Well, the old saying used to go, “An ounce of prevention is worth a pound of cure.” I find that when problems come up, however, they usually cost me! So, in these challenging times we are facing, I thought I would share some simple and low cost/free ways that I prevent problems in my modest homestead. While sometimes it is admittedly difficult to actually calculate the amount of money saved from things that don’t actually happen, I hope you will still see my point. Even better, if you get a bit of inspiration and are able to share your own “ounces of prevention” with the Frugalite community, all the better! 

Keeping Safe with a Woodstove

There have been a surprising number of house fires in our rural township in the past few years. A woodstove is always a potential source of danger. Although money is tight, I never skip my annual chimney cleaning by my professional technician. He has over 30 years of experience in the biz. He told me this fall that he can tell what people are burning from the amount and qualities of the creosote he brushes out. 

You might think that you’re saving a trip to the dump by burning your garbage in your woodstove, but is it worth risking an expensive chimney fire or house fire? The same with burning green wood, which my technician told me was responsible for a big chimney fire in the neighbouring village.

Other preventative habits I have include ensuring my fire gets a good start and is never smoldering. This requires good kindling and properly dried wood.

I’m even cautious about what I’m wearing when I open the woodstove door: no highly flammable housecoat on, hanging where a log could fall out on it. I have heard of horrifying accidents that have occurred when a log fell into the home. Plastic-based clothing like polyester can be quite flammable. I take extra precautions when opening my stove. I am ready for anything.

Canadian Winter Safety Kit

While I live in a rural area and choose to drive a relatively small car, there is one thing that I don’t hesitate to spend on for my winter safety: top of the line winter tires. Do I pay full retail? Heck no! But these are so important that I would even buy them on credit if I needed them. Would I even take a short drive out in the snow without them? Nope. And you will also find in my car a shovel, multiple bags of sand and salt, and numerous survival items, too. 

Along with all of this safety equipment on and in my vehicle, my style of winter driving is also a preventative. I slow down. Yes, you read that right! I SLOW DOWN and drive more carefully. I am willing to cancel appointments if there is freezing rain coming (and we get more of that now). If someone is tailgating me on a highway, I am more than happy to pull over to let them by so that I can drive what I feel is my “safe speed.” 

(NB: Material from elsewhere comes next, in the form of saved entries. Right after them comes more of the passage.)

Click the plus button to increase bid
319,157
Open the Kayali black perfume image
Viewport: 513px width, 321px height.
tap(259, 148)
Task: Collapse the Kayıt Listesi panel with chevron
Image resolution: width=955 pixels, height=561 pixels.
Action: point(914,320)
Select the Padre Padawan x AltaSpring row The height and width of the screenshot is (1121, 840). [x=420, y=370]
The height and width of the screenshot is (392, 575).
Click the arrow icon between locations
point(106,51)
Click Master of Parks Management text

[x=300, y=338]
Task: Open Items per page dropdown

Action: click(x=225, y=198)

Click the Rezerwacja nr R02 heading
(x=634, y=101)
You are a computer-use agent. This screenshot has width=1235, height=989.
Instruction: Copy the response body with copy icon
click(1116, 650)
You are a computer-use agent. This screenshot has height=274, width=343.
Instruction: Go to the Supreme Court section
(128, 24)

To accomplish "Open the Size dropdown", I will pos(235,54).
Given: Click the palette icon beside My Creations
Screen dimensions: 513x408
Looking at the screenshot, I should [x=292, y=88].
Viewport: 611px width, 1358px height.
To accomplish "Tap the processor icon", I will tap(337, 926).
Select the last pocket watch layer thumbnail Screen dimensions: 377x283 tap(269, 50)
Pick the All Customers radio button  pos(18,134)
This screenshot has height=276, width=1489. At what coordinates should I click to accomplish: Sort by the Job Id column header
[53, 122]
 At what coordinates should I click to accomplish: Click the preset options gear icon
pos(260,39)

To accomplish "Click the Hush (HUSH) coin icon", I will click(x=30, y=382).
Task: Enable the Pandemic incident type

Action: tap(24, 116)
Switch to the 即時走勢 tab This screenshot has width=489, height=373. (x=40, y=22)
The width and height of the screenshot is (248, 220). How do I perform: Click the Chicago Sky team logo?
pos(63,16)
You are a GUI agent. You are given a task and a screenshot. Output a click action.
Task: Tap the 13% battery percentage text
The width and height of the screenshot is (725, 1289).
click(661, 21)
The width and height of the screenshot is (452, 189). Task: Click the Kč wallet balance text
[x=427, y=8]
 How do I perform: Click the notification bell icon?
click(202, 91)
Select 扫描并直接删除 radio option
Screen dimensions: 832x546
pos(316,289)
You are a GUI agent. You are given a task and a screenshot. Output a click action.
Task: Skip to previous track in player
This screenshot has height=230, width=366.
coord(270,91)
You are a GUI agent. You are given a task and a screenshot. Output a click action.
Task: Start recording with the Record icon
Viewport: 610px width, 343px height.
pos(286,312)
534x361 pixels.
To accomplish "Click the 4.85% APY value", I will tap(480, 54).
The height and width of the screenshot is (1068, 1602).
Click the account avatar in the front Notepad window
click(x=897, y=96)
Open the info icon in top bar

If that means I leave the two-lane highway and get back on, so be it. I’m okay with that. If that means that the drivers who all want to speed in the ice storm get angry with me, so be it. Over the years, I have become less concerned about their honks and angry gestures, feeling sad for them that they are in such a rush. If I thought there was a way to decrease the aggressive driving on our highways, I would try to help! The best way I have found so far is just to let them by with as little interaction as possible.

Tick Talk Tick Talk Tick Talk….

Ticks are now part of life in our rural area, and they seem to be getting worse. The prevailing wisdom used to be that you didn’t worry too much about an attached tick if it wasn’t round and full. That is because the “experts” believed that the dangerous diseases spread by the tick didn’t actually start spreading until after the tick had been attached for 24 hours or more. Not anymore. 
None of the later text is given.